Sous le même toit, des rêves brisés : Chronique d’une jeunesse parentale en France
— Tu crois vraiment que tu vas t’en sortir comme ça, Camille ? Tu n’as que dix-sept ans !
La voix de ma mère résonne encore dans la cuisine, tranchante comme un couteau. Je serre mon fils contre moi, son souffle chaud sur ma clavicule. Il a à peine six mois et déjà, il est au cœur d’une tempête qui le dépasse. Je me répète que je dois être forte, mais mes mains tremblent. Je regarde par la fenêtre, les toits gris de notre cité de Nanterre s’étendent à perte de vue. Je me demande comment j’ai pu en arriver là.

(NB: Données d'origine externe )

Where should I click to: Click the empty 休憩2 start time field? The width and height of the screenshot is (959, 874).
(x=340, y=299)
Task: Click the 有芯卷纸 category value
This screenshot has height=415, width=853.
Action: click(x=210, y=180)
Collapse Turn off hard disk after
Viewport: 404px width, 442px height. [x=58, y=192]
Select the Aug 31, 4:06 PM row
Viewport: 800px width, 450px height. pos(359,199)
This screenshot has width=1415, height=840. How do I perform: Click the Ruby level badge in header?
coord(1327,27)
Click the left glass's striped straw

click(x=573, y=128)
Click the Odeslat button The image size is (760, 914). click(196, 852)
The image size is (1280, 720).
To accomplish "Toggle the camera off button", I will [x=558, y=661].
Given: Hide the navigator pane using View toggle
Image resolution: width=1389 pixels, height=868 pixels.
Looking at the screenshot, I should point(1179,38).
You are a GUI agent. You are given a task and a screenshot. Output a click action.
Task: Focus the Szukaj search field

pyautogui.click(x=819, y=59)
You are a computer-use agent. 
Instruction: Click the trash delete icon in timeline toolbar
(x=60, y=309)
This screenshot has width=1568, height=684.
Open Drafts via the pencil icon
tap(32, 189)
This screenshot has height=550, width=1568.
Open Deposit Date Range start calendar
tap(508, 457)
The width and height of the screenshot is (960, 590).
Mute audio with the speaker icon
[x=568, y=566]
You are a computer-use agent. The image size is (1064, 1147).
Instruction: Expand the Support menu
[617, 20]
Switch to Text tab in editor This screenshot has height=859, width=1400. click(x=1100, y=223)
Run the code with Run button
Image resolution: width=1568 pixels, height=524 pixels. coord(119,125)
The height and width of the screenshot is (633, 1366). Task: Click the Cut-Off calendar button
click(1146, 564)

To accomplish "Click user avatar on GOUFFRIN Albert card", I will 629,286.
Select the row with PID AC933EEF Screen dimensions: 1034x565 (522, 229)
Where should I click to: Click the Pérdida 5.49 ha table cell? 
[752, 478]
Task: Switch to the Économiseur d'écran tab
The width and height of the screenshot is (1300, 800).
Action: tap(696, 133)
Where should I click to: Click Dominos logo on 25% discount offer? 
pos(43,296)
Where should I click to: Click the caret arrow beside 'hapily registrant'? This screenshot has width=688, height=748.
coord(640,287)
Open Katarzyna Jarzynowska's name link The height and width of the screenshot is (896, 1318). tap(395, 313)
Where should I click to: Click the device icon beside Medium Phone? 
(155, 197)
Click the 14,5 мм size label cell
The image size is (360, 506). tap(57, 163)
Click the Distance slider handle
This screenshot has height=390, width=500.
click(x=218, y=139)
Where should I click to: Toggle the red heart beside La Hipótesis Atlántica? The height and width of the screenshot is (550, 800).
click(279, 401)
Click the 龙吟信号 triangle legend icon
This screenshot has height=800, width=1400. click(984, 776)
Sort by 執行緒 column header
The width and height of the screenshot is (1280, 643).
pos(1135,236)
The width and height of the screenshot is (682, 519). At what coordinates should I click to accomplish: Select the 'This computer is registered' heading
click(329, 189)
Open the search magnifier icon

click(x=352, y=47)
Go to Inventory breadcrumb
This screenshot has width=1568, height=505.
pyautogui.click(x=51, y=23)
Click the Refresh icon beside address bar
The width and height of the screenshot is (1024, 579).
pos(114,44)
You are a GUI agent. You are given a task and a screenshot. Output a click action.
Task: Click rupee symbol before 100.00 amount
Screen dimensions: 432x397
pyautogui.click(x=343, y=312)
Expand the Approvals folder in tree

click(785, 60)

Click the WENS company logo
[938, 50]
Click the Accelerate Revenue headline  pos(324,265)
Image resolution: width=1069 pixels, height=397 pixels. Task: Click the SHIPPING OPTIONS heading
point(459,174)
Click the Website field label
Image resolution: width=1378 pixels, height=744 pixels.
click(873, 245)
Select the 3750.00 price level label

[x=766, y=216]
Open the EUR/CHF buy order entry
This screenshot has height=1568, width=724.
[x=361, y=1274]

Tout a commencé un soir de juin, au lycée Louise-Michel. J’étais amoureuse de Julien, un garçon de ma classe, drôle et tendre, qui me faisait oublier la grisaille du quotidien. On rêvait d’un appartement à Paris, de voyages en Italie, de liberté. Mais la vie ne nous a pas laissé le temps de rêver longtemps. Trois mois plus tard, le test de grossesse affichait deux barres roses. J’ai pleuré dans les bras de Julien, puis seule dans ma chambre, puis encore dans les toilettes du lycée.
— On va s’en sortir, je te le promets, m’avait-il dit en caressant mes cheveux.
Mais il ne savait pas ce que cela voulait dire. Personne ne le savait.
Quand j’ai annoncé la nouvelle à mes parents, le silence a été plus violent que n’importe quel cri. Mon père a quitté la pièce sans un mot. Ma mère a pleuré toute la nuit. Le lendemain matin, elle m’a dit :
— Tu vas gâcher ta vie, Camille. Tu ne comprends pas ce que tu fais.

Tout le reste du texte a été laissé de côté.